=== Raw records ===

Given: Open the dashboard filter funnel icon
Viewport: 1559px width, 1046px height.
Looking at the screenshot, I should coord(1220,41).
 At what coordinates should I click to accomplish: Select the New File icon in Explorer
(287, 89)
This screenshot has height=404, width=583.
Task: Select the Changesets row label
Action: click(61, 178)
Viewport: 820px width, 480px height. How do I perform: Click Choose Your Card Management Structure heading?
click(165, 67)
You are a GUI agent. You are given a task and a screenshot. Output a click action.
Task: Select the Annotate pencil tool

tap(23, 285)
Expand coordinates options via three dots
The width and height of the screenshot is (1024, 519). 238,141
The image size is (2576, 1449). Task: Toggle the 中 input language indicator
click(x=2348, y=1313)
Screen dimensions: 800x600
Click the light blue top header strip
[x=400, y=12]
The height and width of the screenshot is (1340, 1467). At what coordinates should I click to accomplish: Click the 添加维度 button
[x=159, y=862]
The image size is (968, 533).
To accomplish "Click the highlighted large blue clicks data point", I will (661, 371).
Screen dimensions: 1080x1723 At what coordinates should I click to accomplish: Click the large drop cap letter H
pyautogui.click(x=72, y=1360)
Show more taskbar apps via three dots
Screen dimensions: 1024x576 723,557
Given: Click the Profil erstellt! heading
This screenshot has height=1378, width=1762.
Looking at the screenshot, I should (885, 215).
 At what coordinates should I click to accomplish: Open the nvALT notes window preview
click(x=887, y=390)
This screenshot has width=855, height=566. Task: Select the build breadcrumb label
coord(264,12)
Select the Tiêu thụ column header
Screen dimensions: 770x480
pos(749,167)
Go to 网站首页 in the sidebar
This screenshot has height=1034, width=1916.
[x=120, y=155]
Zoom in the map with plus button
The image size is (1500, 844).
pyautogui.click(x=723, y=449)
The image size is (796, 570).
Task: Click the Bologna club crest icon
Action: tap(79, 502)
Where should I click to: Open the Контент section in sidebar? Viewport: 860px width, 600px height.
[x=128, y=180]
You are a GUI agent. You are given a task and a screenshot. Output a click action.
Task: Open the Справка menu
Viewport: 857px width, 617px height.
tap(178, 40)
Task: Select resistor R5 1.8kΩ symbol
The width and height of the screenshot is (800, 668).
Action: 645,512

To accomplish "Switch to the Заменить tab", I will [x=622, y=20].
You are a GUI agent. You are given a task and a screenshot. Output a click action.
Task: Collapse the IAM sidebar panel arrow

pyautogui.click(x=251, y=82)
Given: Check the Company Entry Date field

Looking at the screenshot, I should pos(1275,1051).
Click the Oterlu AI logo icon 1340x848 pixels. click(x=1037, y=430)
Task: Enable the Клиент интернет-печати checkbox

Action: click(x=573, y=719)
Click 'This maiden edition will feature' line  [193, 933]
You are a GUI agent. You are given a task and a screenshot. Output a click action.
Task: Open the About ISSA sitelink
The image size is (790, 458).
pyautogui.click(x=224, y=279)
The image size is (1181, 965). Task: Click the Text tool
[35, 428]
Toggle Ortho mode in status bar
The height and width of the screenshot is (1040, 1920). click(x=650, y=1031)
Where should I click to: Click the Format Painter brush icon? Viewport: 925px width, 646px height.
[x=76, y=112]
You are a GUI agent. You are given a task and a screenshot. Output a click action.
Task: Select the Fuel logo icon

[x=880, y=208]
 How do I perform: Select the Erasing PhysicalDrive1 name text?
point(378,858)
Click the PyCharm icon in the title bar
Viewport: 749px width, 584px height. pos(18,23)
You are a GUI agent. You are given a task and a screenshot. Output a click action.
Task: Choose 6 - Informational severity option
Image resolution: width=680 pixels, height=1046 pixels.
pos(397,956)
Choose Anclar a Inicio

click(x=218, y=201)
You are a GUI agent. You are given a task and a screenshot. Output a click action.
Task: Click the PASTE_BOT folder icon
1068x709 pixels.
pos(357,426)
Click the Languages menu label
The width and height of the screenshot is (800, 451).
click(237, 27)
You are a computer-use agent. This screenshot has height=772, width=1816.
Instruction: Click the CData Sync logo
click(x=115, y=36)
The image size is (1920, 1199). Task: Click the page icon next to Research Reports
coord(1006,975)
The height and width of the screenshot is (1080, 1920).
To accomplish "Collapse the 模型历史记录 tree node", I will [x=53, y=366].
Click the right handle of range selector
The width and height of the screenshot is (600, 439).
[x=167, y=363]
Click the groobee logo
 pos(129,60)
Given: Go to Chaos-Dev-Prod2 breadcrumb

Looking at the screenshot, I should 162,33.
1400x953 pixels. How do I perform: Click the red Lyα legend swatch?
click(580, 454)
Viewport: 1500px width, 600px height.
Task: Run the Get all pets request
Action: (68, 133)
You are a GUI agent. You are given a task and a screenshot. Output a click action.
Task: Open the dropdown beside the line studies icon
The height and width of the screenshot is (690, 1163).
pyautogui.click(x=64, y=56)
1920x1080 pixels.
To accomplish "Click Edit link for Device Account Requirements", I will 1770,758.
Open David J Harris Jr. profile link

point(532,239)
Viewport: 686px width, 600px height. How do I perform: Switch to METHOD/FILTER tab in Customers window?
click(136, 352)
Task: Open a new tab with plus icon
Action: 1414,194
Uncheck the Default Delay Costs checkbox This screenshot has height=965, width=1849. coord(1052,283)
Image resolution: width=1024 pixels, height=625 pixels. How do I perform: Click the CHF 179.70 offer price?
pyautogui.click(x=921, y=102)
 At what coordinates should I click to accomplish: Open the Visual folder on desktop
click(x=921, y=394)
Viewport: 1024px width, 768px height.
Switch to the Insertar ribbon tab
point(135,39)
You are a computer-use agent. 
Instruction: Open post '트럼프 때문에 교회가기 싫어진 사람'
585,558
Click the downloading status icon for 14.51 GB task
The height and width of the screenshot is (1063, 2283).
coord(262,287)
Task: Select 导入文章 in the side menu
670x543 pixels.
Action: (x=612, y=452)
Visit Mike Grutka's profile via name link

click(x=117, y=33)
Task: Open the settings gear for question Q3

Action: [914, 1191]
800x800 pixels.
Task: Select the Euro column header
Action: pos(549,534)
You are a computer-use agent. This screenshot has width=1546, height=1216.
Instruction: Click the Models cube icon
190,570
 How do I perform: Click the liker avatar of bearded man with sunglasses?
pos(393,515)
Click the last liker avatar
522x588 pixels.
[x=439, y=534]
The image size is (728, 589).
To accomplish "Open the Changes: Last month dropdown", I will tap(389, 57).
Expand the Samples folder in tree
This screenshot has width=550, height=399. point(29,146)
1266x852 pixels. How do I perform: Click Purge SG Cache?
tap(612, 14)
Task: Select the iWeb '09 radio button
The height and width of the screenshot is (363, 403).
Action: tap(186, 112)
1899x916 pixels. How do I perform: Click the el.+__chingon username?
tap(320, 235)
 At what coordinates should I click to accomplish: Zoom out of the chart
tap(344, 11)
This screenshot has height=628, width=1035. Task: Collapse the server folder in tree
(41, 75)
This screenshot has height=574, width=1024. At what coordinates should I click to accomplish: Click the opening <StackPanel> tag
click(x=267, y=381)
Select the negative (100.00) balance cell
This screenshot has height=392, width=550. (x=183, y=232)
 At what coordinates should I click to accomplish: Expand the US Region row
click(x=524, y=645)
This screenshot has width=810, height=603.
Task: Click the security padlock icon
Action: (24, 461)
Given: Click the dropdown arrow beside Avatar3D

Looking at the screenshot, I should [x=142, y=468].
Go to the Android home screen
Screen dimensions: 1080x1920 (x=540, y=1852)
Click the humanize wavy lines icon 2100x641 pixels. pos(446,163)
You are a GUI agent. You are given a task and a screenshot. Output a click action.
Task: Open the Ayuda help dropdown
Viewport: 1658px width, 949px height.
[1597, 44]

===

▶ Work to complete: Copy the whole listing above word for word, keeping every line.

▶ Task output:
Given: Open the dashboard filter funnel icon
Viewport: 1559px width, 1046px height.
Looking at the screenshot, I should coord(1220,41).
 At what coordinates should I click to accomplish: Select the New File icon in Explorer
(287, 89)
This screenshot has height=404, width=583.
Task: Select the Changesets row label
Action: click(61, 178)
Viewport: 820px width, 480px height. How do I perform: Click Choose Your Card Management Structure heading?
click(165, 67)
You are a GUI agent. You are given a task and a screenshot. Output a click action.
Task: Select the Annotate pencil tool

tap(23, 285)
Expand coordinates options via three dots
The width and height of the screenshot is (1024, 519). 238,141
The image size is (2576, 1449). Task: Toggle the 中 input language indicator
click(x=2348, y=1313)
Screen dimensions: 800x600
Click the light blue top header strip
[x=400, y=12]
The height and width of the screenshot is (1340, 1467). At what coordinates should I click to accomplish: Click the 添加维度 button
[x=159, y=862]
The image size is (968, 533).
To accomplish "Click the highlighted large blue clicks data point", I will (661, 371).
Screen dimensions: 1080x1723 At what coordinates should I click to accomplish: Click the large drop cap letter H
pyautogui.click(x=72, y=1360)
Show more taskbar apps via three dots
Screen dimensions: 1024x576 723,557
Given: Click the Profil erstellt! heading
This screenshot has height=1378, width=1762.
Looking at the screenshot, I should (885, 215).
 At what coordinates should I click to accomplish: Open the nvALT notes window preview
click(x=887, y=390)
This screenshot has width=855, height=566. Task: Select the build breadcrumb label
coord(264,12)
Select the Tiêu thụ column header
Screen dimensions: 770x480
pos(749,167)
Go to 网站首页 in the sidebar
This screenshot has height=1034, width=1916.
[x=120, y=155]
Zoom in the map with plus button
The image size is (1500, 844).
pyautogui.click(x=723, y=449)
The image size is (796, 570).
Task: Click the Bologna club crest icon
Action: tap(79, 502)
Where should I click to: Open the Контент section in sidebar? Viewport: 860px width, 600px height.
[x=128, y=180]
You are a GUI agent. You are given a task and a screenshot. Output a click action.
Task: Open the Справка menu
Viewport: 857px width, 617px height.
tap(178, 40)
Task: Select resistor R5 1.8kΩ symbol
The width and height of the screenshot is (800, 668).
Action: 645,512

To accomplish "Switch to the Заменить tab", I will [x=622, y=20].
You are a GUI agent. You are given a task and a screenshot. Output a click action.
Task: Collapse the IAM sidebar panel arrow

pyautogui.click(x=251, y=82)
Given: Check the Company Entry Date field

Looking at the screenshot, I should pos(1275,1051).
Click the Oterlu AI logo icon 1340x848 pixels. click(x=1037, y=430)
Task: Enable the Клиент интернет-печати checkbox

Action: click(x=573, y=719)
Click 'This maiden edition will feature' line  [193, 933]
You are a GUI agent. You are given a task and a screenshot. Output a click action.
Task: Open the About ISSA sitelink
The image size is (790, 458).
pyautogui.click(x=224, y=279)
The image size is (1181, 965). Task: Click the Text tool
[35, 428]
Toggle Ortho mode in status bar
The height and width of the screenshot is (1040, 1920). click(x=650, y=1031)
Where should I click to: Click the Format Painter brush icon? Viewport: 925px width, 646px height.
[x=76, y=112]
You are a GUI agent. You are given a task and a screenshot. Output a click action.
Task: Select the Fuel logo icon

[x=880, y=208]
 How do I perform: Select the Erasing PhysicalDrive1 name text?
point(378,858)
Click the PyCharm icon in the title bar
Viewport: 749px width, 584px height. pos(18,23)
You are a GUI agent. You are given a task and a screenshot. Output a click action.
Task: Choose 6 - Informational severity option
Image resolution: width=680 pixels, height=1046 pixels.
pos(397,956)
Choose Anclar a Inicio

click(x=218, y=201)
You are a GUI agent. You are given a task and a screenshot. Output a click action.
Task: Click the PASTE_BOT folder icon
1068x709 pixels.
pos(357,426)
Click the Languages menu label
The width and height of the screenshot is (800, 451).
click(237, 27)
You are a computer-use agent. This screenshot has height=772, width=1816.
Instruction: Click the CData Sync logo
click(x=115, y=36)
The image size is (1920, 1199). Task: Click the page icon next to Research Reports
coord(1006,975)
The height and width of the screenshot is (1080, 1920).
To accomplish "Collapse the 模型历史记录 tree node", I will [x=53, y=366].
Click the right handle of range selector
The width and height of the screenshot is (600, 439).
[x=167, y=363]
Click the groobee logo
 pos(129,60)
Given: Go to Chaos-Dev-Prod2 breadcrumb

Looking at the screenshot, I should 162,33.
1400x953 pixels. How do I perform: Click the red Lyα legend swatch?
click(580, 454)
Viewport: 1500px width, 600px height.
Task: Run the Get all pets request
Action: (68, 133)
You are a GUI agent. You are given a task and a screenshot. Output a click action.
Task: Open the dropdown beside the line studies icon
The height and width of the screenshot is (690, 1163).
pyautogui.click(x=64, y=56)
1920x1080 pixels.
To accomplish "Click Edit link for Device Account Requirements", I will 1770,758.
Open David J Harris Jr. profile link

point(532,239)
Viewport: 686px width, 600px height. How do I perform: Switch to METHOD/FILTER tab in Customers window?
click(136, 352)
Task: Open a new tab with plus icon
Action: 1414,194
Uncheck the Default Delay Costs checkbox This screenshot has height=965, width=1849. coord(1052,283)
Image resolution: width=1024 pixels, height=625 pixels. How do I perform: Click the CHF 179.70 offer price?
pyautogui.click(x=921, y=102)
 At what coordinates should I click to accomplish: Open the Visual folder on desktop
click(x=921, y=394)
Viewport: 1024px width, 768px height.
Switch to the Insertar ribbon tab
point(135,39)
You are a computer-use agent. 
Instruction: Open post '트럼프 때문에 교회가기 싫어진 사람'
585,558
Click the downloading status icon for 14.51 GB task
The height and width of the screenshot is (1063, 2283).
coord(262,287)
Task: Select 导入文章 in the side menu
670x543 pixels.
Action: (x=612, y=452)
Visit Mike Grutka's profile via name link

click(x=117, y=33)
Task: Open the settings gear for question Q3

Action: [914, 1191]
800x800 pixels.
Task: Select the Euro column header
Action: pos(549,534)
You are a computer-use agent. This screenshot has width=1546, height=1216.
Instruction: Click the Models cube icon
190,570
 How do I perform: Click the liker avatar of bearded man with sunglasses?
pos(393,515)
Click the last liker avatar
522x588 pixels.
[x=439, y=534]
The image size is (728, 589).
To accomplish "Open the Changes: Last month dropdown", I will tap(389, 57).
Expand the Samples folder in tree
This screenshot has width=550, height=399. point(29,146)
1266x852 pixels. How do I perform: Click Purge SG Cache?
tap(612, 14)
Task: Select the iWeb '09 radio button
The height and width of the screenshot is (363, 403).
Action: tap(186, 112)
1899x916 pixels. How do I perform: Click the el.+__chingon username?
tap(320, 235)
 At what coordinates should I click to accomplish: Zoom out of the chart
tap(344, 11)
This screenshot has height=628, width=1035. Task: Collapse the server folder in tree
(41, 75)
This screenshot has height=574, width=1024. At what coordinates should I click to accomplish: Click the opening <StackPanel> tag
click(x=267, y=381)
Select the negative (100.00) balance cell
This screenshot has height=392, width=550. (x=183, y=232)
 At what coordinates should I click to accomplish: Expand the US Region row
click(x=524, y=645)
This screenshot has width=810, height=603.
Task: Click the security padlock icon
Action: (24, 461)
Given: Click the dropdown arrow beside Avatar3D

Looking at the screenshot, I should [x=142, y=468].
Go to the Android home screen
Screen dimensions: 1080x1920 (x=540, y=1852)
Click the humanize wavy lines icon 2100x641 pixels. pos(446,163)
You are a GUI agent. You are given a task and a screenshot. Output a click action.
Task: Open the Ayuda help dropdown
Viewport: 1658px width, 949px height.
[1597, 44]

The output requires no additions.